▸ EXTRACT TO READ:

-- -- --

The two terms are not synonymous, but from a rules perspective, they are very near it. At least a few rules citations - some from your examples, and a few more I've cited below - indicates that "casting spells without preparation" qualifies as "casting spells spontaneously", but casting spontaneously isn't the same as casting spells without preparing them.
First, to clear up the part I feel is most importent: Sorcerer and bard spellcasting is "spontaneous" for the purposes of feats like in your examples. Please see the Quicken Spell feat description on page 98 of the Player's Handbook:
Special: This feat can’t be applied to any spell cast spontaneously (including sorcerer spells, bard spells, and cleric or druid spells cast spontaneously)
While the only mention of "spontaneous" in the actual Sorcerer's entry is in a lore section regarding how they start learning magic, it's pretty clear that the rules were written where "casting a spell you haven't prepared" qualifies as "casting a spell spontaneously". Other mentions include:
- The introduction to magic, page 169
- The introduction to the bard, page 26.
This section contains speculation: It's weak, but it's there. I find it very likely that when 3.0 was first being developed, they didn't have a name for it yet (and wrote up the sorcerer's class entry before coming up with a name for their casting style) - and then that wording stuck, especially to the feats and definitions when they were ported to 3.5 with little context. I find it especially telling that while Quicken Spell definitely refers to sorcerer casting as spontaneous, the glossary specifies that spontaneous casting is a cleric and druid ability. It's a recurring problem in OGL d20 games, as there is a LOT of copy-pasta to swallow - the language evolved, but the text did not, even when "updated".
I will try to get some more detail when I can get my hands on a 3.0 corebook, but as far as 3.5 is concerned: The wording has been spotty, but at least one rules reference starting with the core PHB has always suggested that a sorcerer or bard's spellcasting has always been considered spontaneous.
However, it should be noted that the terms are not transparent in the other direction. Clerics and druids do not cast spells without preparation; they must have prepared spells in order to have spells to sacrifice to power their spontaneous casting of three letter abbreviations. While this primarily only affects corner cases, this does mean the terms are not synonymous. For example, a wizard who has taken the Elemental Adept feat (and thus is capable of casting spontaneously) still doesn't qualify for the Air Bloodline feat, which requires the ability to cast without preparation.

-- -- --

▸ EXERCISE 1: Decide whether each statement agrees with the text on spontaneous spellcasting above. Answer yes or no for each, and quote the deciding words. (a) The Quicken Spell feat description appears on page 98 of the Player's Handbook. (b) The glossary names spontaneous casting as a sorcerer and bard ability. (c) A wizard who has taken the Elemental Adept feat qualifies for the Air Bloodline feat.

Records of locating words and elements:
-- -- --

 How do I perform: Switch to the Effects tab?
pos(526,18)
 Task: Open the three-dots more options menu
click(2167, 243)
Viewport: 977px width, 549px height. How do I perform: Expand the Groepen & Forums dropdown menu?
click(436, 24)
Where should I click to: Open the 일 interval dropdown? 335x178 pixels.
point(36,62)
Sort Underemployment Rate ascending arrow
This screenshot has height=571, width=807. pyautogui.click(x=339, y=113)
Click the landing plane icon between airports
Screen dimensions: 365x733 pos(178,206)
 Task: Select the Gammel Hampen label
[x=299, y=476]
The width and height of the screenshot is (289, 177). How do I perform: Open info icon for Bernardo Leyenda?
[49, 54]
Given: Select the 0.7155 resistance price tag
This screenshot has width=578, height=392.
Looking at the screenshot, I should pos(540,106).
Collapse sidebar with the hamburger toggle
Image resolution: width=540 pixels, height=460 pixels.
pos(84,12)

-- -- --

▸ EXERCISE 2: Reproduce the records exactly, from the line that contains "Sort Underemployment Rate ascending arrow" through the end of the records.

▸ RIGHT ANSWER 1:
(a) Yes: "Please see the Quicken Spell feat description on page 98 of the Player's Handbook"
(b) No: "the glossary specifies that spontaneous casting is a cleric and druid ability"
(c) No: "still doesn't qualify for the Air Bloodline feat"

▸ RIGHT ANSWER 2:
Sort Underemployment Rate ascending arrow
This screenshot has height=571, width=807. pyautogui.click(x=339, y=113)
Click the landing plane icon between airports
Screen dimensions: 365x733 pos(178,206)
 Task: Select the Gammel Hampen label
[x=299, y=476]
The width and height of the screenshot is (289, 177). How do I perform: Open info icon for Bernardo Leyenda?
[49, 54]
Given: Select the 0.7155 resistance price tag
This screenshot has width=578, height=392.
Looking at the screenshot, I should pos(540,106).
Collapse sidebar with the hamburger toggle
Image resolution: width=540 pixels, height=460 pixels.
pos(84,12)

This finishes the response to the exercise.